Surprise! Surprise! The assert didn’t do anything and our code executed just fine. And that is the danger of using asserts for production. You might think that you still do have all the guardrails protecting you for bad inputs or wrong states; however, as you can see, in production and when you are executing your code in optimized mode, the assert statement have absolutely no effect.

Is this a Python thing?

Actually no! This is not a Python thing. The assert is pretty much ignored in almost any coding language when the code is executed (or compiled) for release mode and particularly when the optimization is enabled.

Let’s clarify the “almost any coding language” part of the above statement. Any coding language that I have worked with so far actually does behave the same and they ignore assert in optimized mode. However, I do not claim that I have worked with every coding language that is out there. So, if you know a programming language that doesn’t get rid off assert, well, that’s why I said almost any coding language.
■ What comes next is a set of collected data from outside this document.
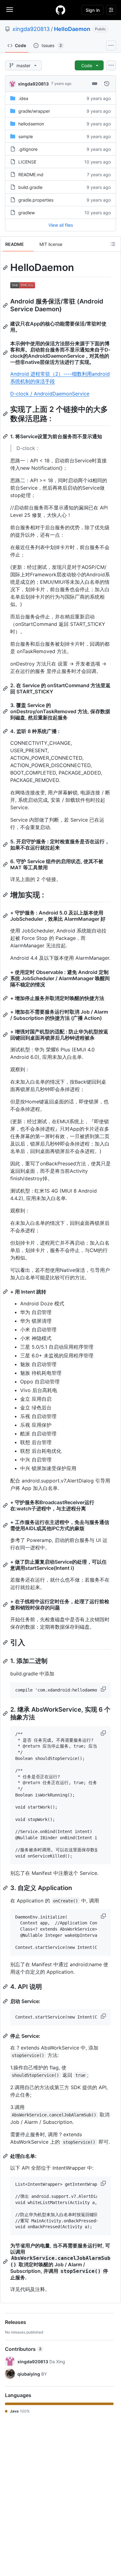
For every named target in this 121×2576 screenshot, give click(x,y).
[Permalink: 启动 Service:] (6, 2001)
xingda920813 (31, 29)
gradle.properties (35, 200)
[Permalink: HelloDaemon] (6, 267)
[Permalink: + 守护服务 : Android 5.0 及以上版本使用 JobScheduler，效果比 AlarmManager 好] (6, 915)
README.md (30, 174)
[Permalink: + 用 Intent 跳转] (6, 1291)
Tell me more about python optimized mode

There are two ways to run a python code in optimized mode.

Using -O or -OO

One method is to use “-O” for single optimization level or use “-OO” for double optimization mode. The double tries to optimize even furthermore. So, essentially you will do one of these calls:

python -O script_name.py

Or for double optimization you would do:

python -OO script_name.py

Use PYTHONOPTIMIZE environment variable

Alternatively you can set an environment variable called “PYTHONOPTIMIZE” to get a desired optimization level. If PYTHONOPTIMIZE is not defined or if it is set to zero, no optimization is used.

$ PYTHONOPTIMIZE=0  python test_assert.py
420 resources were allocation to 10 employee(s).

Traceback (most recent call last):
  File ".../test/test_assert.py", line 13, in <module>
    resources = allocate_resources(n_employee=n_employee)
                ^^^^^^^^^^^^^^^^^^^^^^^^^^^^^^^^^^^^^^^^^
  File ".../test/test_assert.py", line 2, in allocate_resources
    assert n_employee >= 0, "Number of employees cannot be negative."
           ^^^^^^^^^^^^^^^
AssertionError: Number of employees cannot be negative.

To use single optimization set PYTHONOPTIMIZE to 1:

$ PYTHONOPTIMIZE=1  python test_assert.py
420 resources were allocation to 10 employee(s).

-420 resources were allocation to -10 employee(s).

and finally for double optimization you can do:

$ PYTHONOPTIMIZE=2  python test_assert.py
420 resources were allocation to 10 employee(s).

-420 resources were allocation to -10 employee(s).

Be careful when using single or double optimization. It is possible that sometimes, codes behave differently when you enable code optimization during compiling or runtime. I have personally faced many situations particularly when using C/C++ that a numerical algorithm failed to run when optimization was enabled.

The good news, though, is that as compilers have become better and smarter, this issue is happening less and less.